# looking for quality US t-shirt blanks/relabeling



## Texas Guy (May 4, 2012)

I'm looking for quality t-shirts/relabeling in the US for a quality brand. I saw some tees that were made in the US by Coastal Classics, but I wondered who supplies them with blanks.


----------



## splathead (Dec 4, 2005)

Most times it's impossible to tell. You could look up the RN# on the label, that might give you a clue.

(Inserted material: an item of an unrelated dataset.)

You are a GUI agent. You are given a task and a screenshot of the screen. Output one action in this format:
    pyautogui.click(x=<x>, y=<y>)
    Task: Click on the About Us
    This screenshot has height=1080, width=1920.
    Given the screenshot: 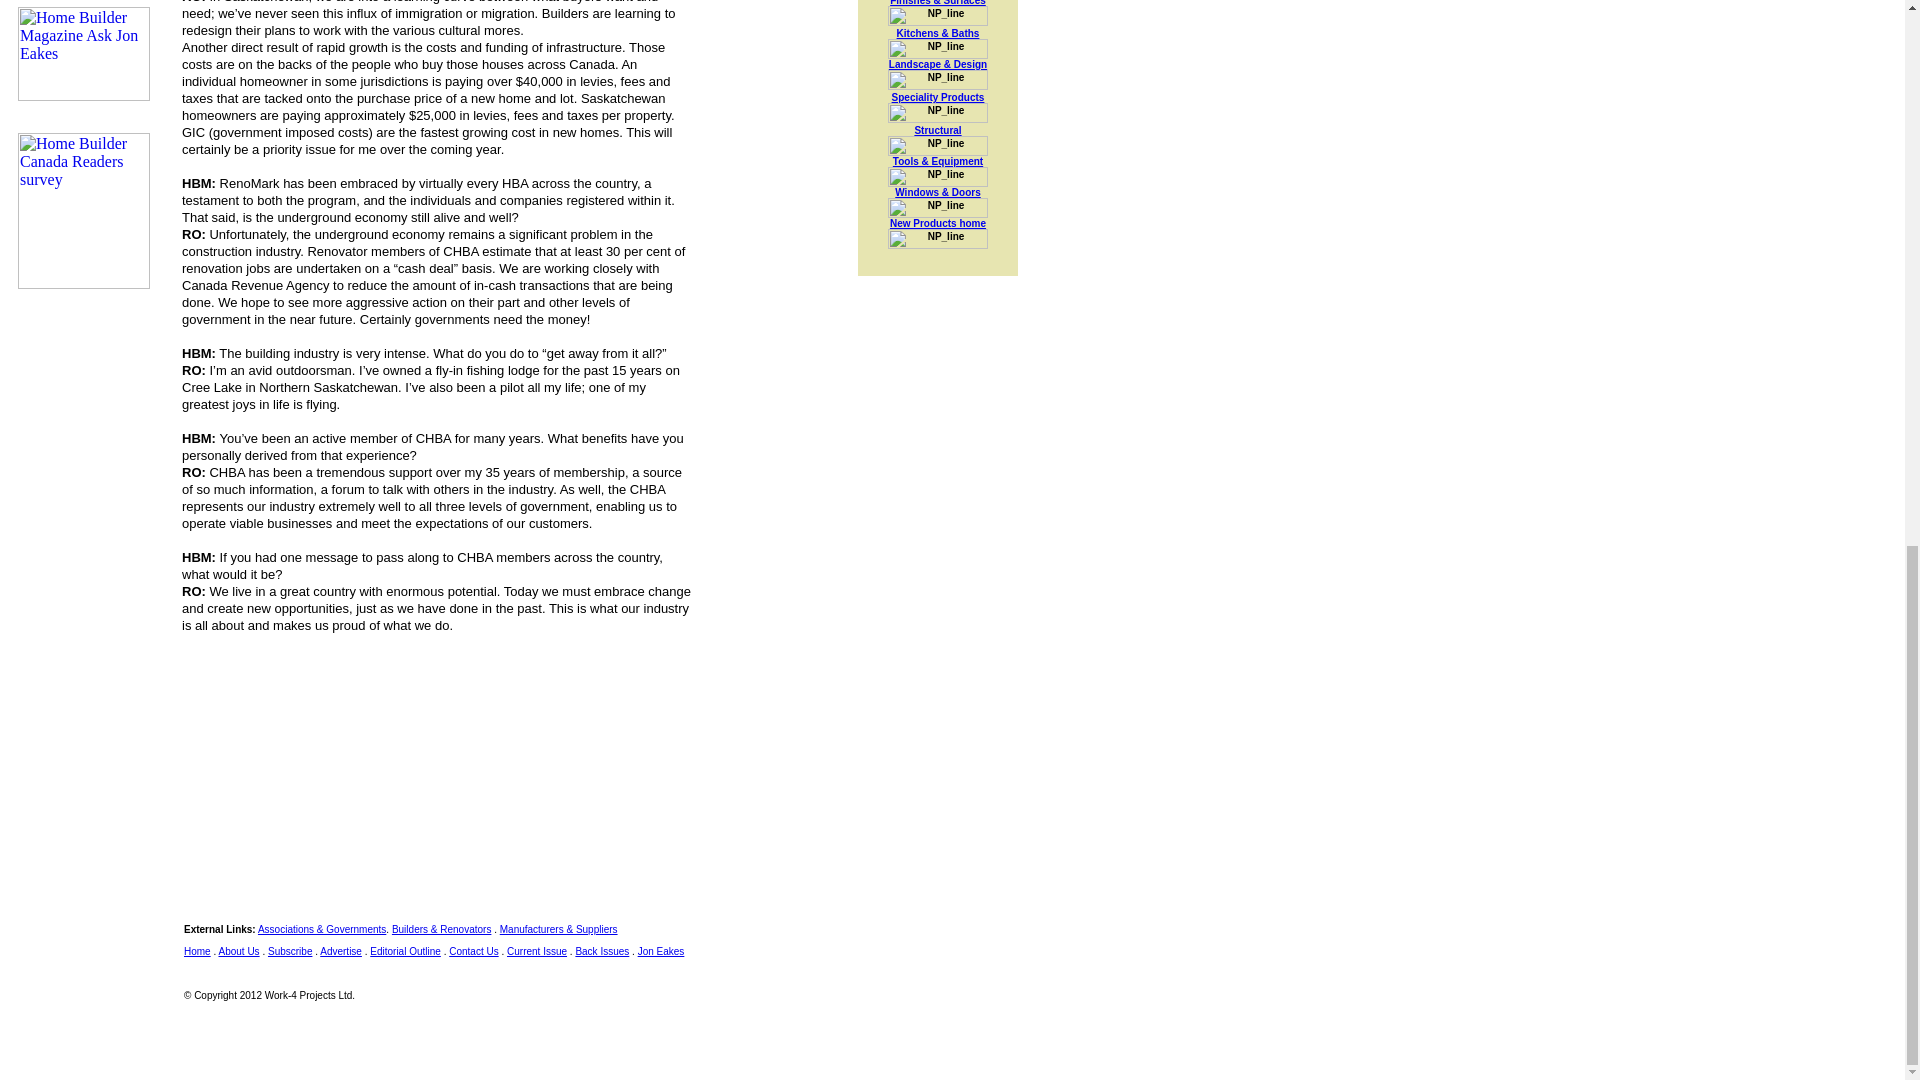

There are a few US made shirts, including those from American Apparel.


----------



## Fenrir (Mar 13, 2012)

I find it interesting that when someone asks about relabeling around here people always seem to recommend that you get your own RN number, yet there are also an equal number of "where did this shirt really come from?" posts where the RN number leads back to the manufacturer, not the store/brand/relabeler..


----------



## splathead (Dec 4, 2005)

Fenrir said:


> I find it interesting that when someone asks about relabeling around here people always seem to recommend that you get your own RN number, yet there are also an equal number of "where did this shirt really come from?" posts where the RN number leads back to the manufacturer, not the store/brand/relabeler..


For a long time I was under the assumption that when you relabeled, you had the option of using the manufacturers RN#. However, after a couple of posts here from others, and a more careful reading of the FTC site, it seems pretty clear you must use your own. 

So yes, there is definitely confusion in the relabeling world about the correct way to do it.


----------



## Texas Guy (May 4, 2012)

I'm trying to find fashion blanks that are similar to those used by OBEY, True Religion, Hurley.... They seem to have great t-shirt quality, but I was wondering if any of them are manufactured by a US company that I could use as well.


----------